Write down every entry below once more, exactly.
....................
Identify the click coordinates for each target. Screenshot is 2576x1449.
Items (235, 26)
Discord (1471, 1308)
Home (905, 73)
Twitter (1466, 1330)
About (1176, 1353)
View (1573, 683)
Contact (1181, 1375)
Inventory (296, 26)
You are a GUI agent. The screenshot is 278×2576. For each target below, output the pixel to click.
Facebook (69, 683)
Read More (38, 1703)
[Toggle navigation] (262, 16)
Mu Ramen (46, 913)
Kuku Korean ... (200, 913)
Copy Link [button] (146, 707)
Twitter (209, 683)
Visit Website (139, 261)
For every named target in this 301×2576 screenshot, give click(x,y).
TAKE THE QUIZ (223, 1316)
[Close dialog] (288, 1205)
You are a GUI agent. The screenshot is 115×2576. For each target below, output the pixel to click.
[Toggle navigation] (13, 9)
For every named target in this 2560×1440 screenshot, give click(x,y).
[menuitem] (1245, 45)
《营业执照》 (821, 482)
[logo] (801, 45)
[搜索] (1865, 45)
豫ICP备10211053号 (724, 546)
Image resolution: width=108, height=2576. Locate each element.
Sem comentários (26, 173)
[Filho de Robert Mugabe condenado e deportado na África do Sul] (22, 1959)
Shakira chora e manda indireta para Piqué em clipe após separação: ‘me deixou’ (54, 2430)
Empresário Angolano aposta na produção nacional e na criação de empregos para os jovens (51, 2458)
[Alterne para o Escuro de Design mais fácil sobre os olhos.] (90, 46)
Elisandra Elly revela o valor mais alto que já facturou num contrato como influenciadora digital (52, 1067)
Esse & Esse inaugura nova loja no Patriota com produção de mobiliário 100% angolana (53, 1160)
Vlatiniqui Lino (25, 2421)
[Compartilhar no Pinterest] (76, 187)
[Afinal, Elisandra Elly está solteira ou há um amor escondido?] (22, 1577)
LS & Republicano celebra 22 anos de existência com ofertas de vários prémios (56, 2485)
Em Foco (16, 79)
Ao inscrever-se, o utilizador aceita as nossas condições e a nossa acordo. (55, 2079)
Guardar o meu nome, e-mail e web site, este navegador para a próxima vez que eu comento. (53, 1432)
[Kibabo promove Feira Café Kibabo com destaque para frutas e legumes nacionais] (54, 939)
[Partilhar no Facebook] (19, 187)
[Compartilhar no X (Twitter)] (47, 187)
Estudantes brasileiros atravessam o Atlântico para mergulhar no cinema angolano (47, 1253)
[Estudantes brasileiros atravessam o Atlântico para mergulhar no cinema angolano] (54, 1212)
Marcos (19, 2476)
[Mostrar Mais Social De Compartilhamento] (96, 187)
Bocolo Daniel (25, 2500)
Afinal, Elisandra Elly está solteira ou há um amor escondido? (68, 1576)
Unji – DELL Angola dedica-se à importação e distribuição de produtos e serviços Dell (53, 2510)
....................
*Solution to the exercise*
Identify the click coordinates for each target. Screenshot is 2576x1449.
Items (235, 26)
Discord (1471, 1308)
Home (905, 73)
Twitter (1466, 1330)
About (1176, 1353)
View (1573, 683)
Contact (1181, 1375)
Inventory (296, 26)
You are a GUI agent. The screenshot is 278×2576. For each target below, output the pixel to click.
Facebook (69, 683)
Read More (38, 1703)
[Toggle navigation] (262, 16)
Mu Ramen (46, 913)
Kuku Korean ... (200, 913)
Copy Link [button] (146, 707)
Twitter (209, 683)
Visit Website (139, 261)
For every named target in this 301×2576 screenshot, give click(x,y).
TAKE THE QUIZ (223, 1316)
[Close dialog] (288, 1205)
You are a GUI agent. The screenshot is 115×2576. For each target below, output the pixel to click.
[Toggle navigation] (13, 9)
For every named target in this 2560×1440 screenshot, give click(x,y).
[menuitem] (1245, 45)
《营业执照》 (821, 482)
[logo] (801, 45)
[搜索] (1865, 45)
豫ICP备10211053号 (724, 546)
Image resolution: width=108, height=2576. Locate each element.
Sem comentários (26, 173)
[Filho de Robert Mugabe condenado e deportado na África do Sul] (22, 1959)
Shakira chora e manda indireta para Piqué em clipe após separação: ‘me deixou’ (54, 2430)
Empresário Angolano aposta na produção nacional e na criação de empregos para os jovens (51, 2458)
[Alterne para o Escuro de Design mais fácil sobre os olhos.] (90, 46)
Elisandra Elly revela o valor mais alto que já facturou num contrato como influenciadora digital (52, 1067)
Esse & Esse inaugura nova loja no Patriota com produção de mobiliário 100% angolana (53, 1160)
Vlatiniqui Lino (25, 2421)
[Compartilhar no Pinterest] (76, 187)
[Afinal, Elisandra Elly está solteira ou há um amor escondido?] (22, 1577)
LS & Republicano celebra 22 anos de existência com ofertas de vários prémios (56, 2485)
Em Foco (16, 79)
Ao inscrever-se, o utilizador aceita as nossas condições e a nossa acordo. (55, 2079)
Guardar o meu nome, e-mail e web site, este navegador para a próxima vez que eu comento. (53, 1432)
[Kibabo promove Feira Café Kibabo com destaque para frutas e legumes nacionais] (54, 939)
[Partilhar no Facebook] (19, 187)
[Compartilhar no X (Twitter)] (47, 187)
Estudantes brasileiros atravessam o Atlântico para mergulhar no cinema angolano (47, 1253)
[Estudantes brasileiros atravessam o Atlântico para mergulhar no cinema angolano] (54, 1212)
Marcos (19, 2476)
[Mostrar Mais Social De Compartilhamento] (96, 187)
Bocolo Daniel (25, 2500)
Afinal, Elisandra Elly está solteira ou há um amor escondido? (68, 1576)
Unji – DELL Angola dedica-se à importação e distribuição de produtos e serviços Dell (53, 2510)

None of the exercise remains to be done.